• PROVIDED RECORDS:
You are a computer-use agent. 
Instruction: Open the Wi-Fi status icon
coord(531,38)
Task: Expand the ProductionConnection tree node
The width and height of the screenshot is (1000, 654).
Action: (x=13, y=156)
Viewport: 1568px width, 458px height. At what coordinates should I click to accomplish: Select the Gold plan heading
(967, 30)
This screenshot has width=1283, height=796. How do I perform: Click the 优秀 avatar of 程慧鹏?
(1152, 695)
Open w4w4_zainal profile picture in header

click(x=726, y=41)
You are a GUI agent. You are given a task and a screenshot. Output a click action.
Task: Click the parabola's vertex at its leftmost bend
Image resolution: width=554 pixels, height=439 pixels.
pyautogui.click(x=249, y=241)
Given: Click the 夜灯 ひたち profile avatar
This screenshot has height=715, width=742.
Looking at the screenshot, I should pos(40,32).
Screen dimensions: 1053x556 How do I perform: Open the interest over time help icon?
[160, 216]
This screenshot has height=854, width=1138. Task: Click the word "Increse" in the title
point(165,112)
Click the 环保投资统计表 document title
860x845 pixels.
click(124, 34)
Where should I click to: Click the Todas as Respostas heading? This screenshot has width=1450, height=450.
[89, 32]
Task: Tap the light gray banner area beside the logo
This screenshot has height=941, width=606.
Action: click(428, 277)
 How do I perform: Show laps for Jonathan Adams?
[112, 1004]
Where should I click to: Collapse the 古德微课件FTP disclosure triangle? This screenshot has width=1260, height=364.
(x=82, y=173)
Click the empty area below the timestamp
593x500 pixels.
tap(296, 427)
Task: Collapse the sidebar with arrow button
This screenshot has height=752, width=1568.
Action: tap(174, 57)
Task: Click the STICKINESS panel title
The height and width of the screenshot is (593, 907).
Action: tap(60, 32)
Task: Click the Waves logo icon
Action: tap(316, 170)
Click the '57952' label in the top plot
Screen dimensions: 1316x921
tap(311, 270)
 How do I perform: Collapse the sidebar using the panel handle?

• WHAT THE TASK REQUIRES:
Report back each line in the material above that contains the string "area".

• ANSWER SPACE:
Task: Tap the light gray banner area beside the logo
Click the empty area below the timestamp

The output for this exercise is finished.